Assemblée nationale du Sénégal veut durcir le ton contre l’absentéisme parlementaire. Réunie le 6 mai 2026, la Commission des lois a adopté à la majorité la proposition de loi n°10/2026 portant modification de l’article 118 du Règlement intérieur. Le texte, qui doit être examiné en séance plénière ce vendredi 8 mai, prévoit des sanctions renforcées contre les députés absents sans justification.
La réforme vise à « restaurer la crédibilité » de l’institution parlementaire face aux critiques récurrentes de l’opinion publique sur les sièges souvent vides dans l’hémicycle. Présentant le rapport devant les commissaires, Yongar Dione a insisté sur les principes « d’exemplarité », de « transparence » et de « redevabilité » des élus. Selon les auteurs du texte, « l’assiduité n’est pas un simple choix politique mais une obligation directement liée à l’exercice du mandat ».
La réforme introduit un système progressif de sanctions basé sur une constatation « fiable et traçable » des absences. Les députés concernés pourront toutefois présenter des justificatifs avant toute décision disciplinaire. Parmi les mesures envisagées figure la suspension des indemnités parlementaires pour les élus cumulant des absences injustifiées.

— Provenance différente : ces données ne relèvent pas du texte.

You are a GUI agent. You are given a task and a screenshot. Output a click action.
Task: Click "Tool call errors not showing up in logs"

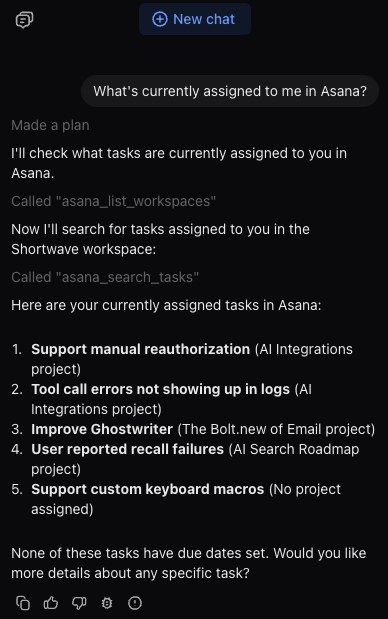[160, 389]
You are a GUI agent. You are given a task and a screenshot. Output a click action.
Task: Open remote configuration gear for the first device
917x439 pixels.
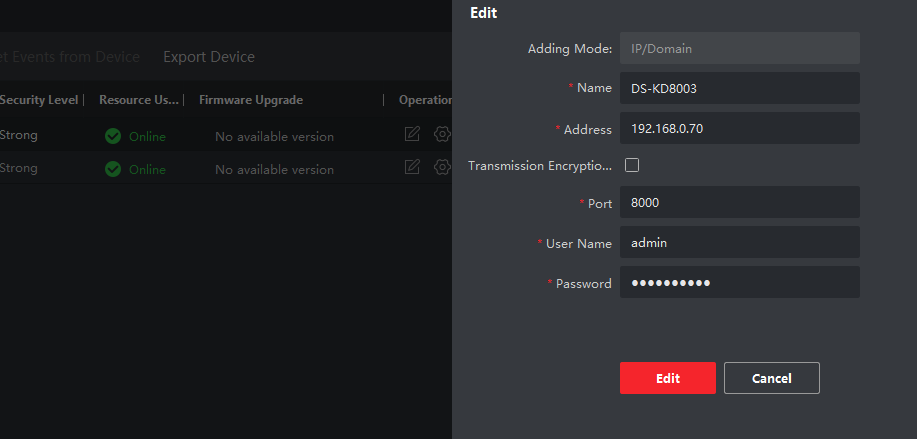[x=442, y=135]
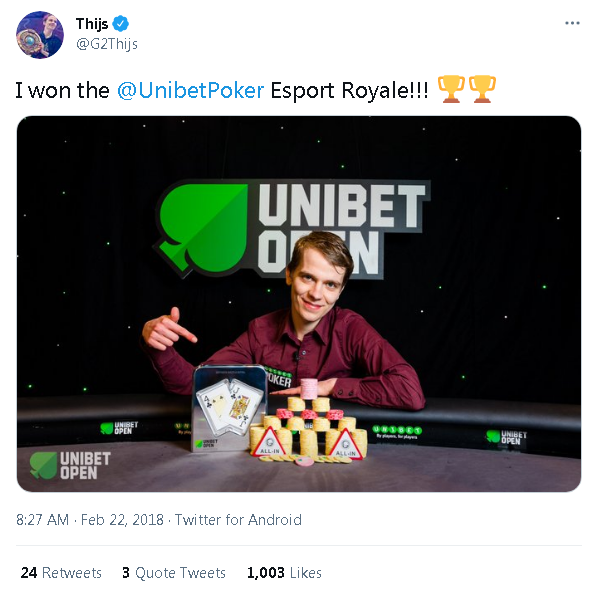Click the tweet text 'Esport Royale!!!'
The width and height of the screenshot is (598, 598).
tap(349, 90)
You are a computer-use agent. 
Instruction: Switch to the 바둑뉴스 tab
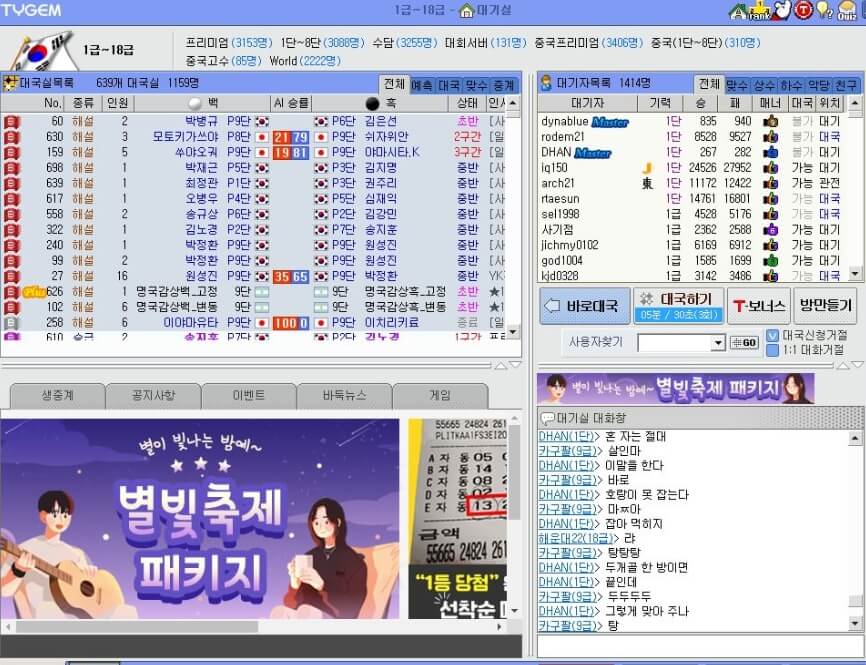click(345, 395)
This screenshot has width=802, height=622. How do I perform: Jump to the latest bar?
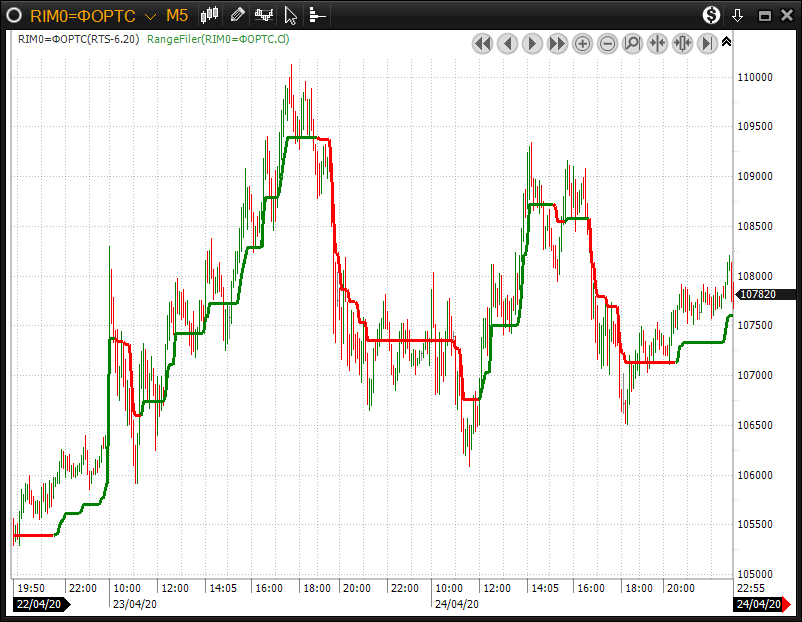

Mais la disposition la plus sensible concerne la possibilité d’une « démission d’office ». Le texte prévoit qu’au-delà d’un certain seuil d’absences répétées, évoqué autour de dix séances injustifiées, un député pourrait perdre son mandat. Une mesure qui a suscité des réserves chez certains parlementaires, lesquels estiment qu’un mandat confié par le peuple « ne peut relever d’un simple mécanisme disciplinaire interne ».
Les promoteurs de la réforme défendent toutefois un dispositif qu’ils jugent encadré et non arbitraire. Ils rappellent que les élus visés disposeront d’un droit de défense et que toute décision passera par un examen du Bureau puis un vote de l’Assemblée.
Le texte reconnaît également plusieurs motifs d’absence légitime, notamment la maladie, les missions parlementaires, les obligations judiciaires ou les cas de force majeure. Un régime spécifique pourrait aussi être accordé aux députés de la diaspora.